Updates released for versions 8.2 and 8.3 of the Drupal content management system (CMS) address a critical access bypass vulnerability.
The flaw, discovered by Drupal developer Samuel Mortenson and tracked as CVE-2017-6919, has been classified as critical by the Drupal security team, but it only affects websites if certain conditions are met.
Websites are vulnerable to attacks exploiting this flaw if they have the RESTful Web Services (RESTWS) module enabled and they allow PATCH requests. The attacker must also be able to register an account on the targeted site.
Nevertheless, the security hole is potentially serious, which is why Drupal developers have released a patch not only for the 8.3 branch, but also for the 8.2 series, which has reached end of life and will not receive other updates.
Drupal has advised 8.2.x users to update to Drupal 8.2.8, but still recommends updating to Drupal 8.3 at a later time. In the case of Drupal 8.3, the vulnerability has been patched with the release of version 8.3.1. Drupal 7 is not affected.

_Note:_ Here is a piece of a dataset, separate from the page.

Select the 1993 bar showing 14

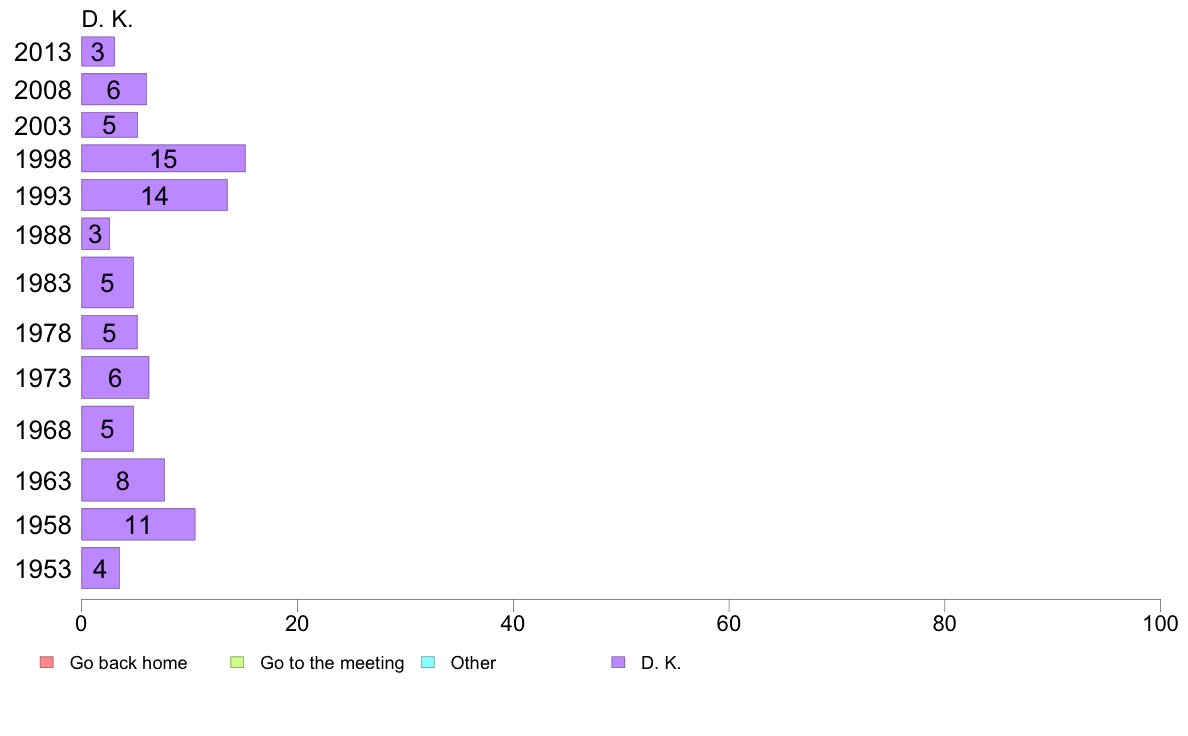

Vulnerabilities involving the RESTWS module have been known to be exploited in the wild. In September 2016, researchers spotted attempts to exploit a RESTWS flaw that had been patched two months earlier.
The latest updates come only one day after Drupal announced the availability of a patch for a critical flaw affecting a popular third-party module.
The References module, used by more than 121,000 websites, had not been updated since 2013 and Drupal flagged it as unsupported. However, Drupal has managed to find a new maintainer for the module and the security hole has been fixed.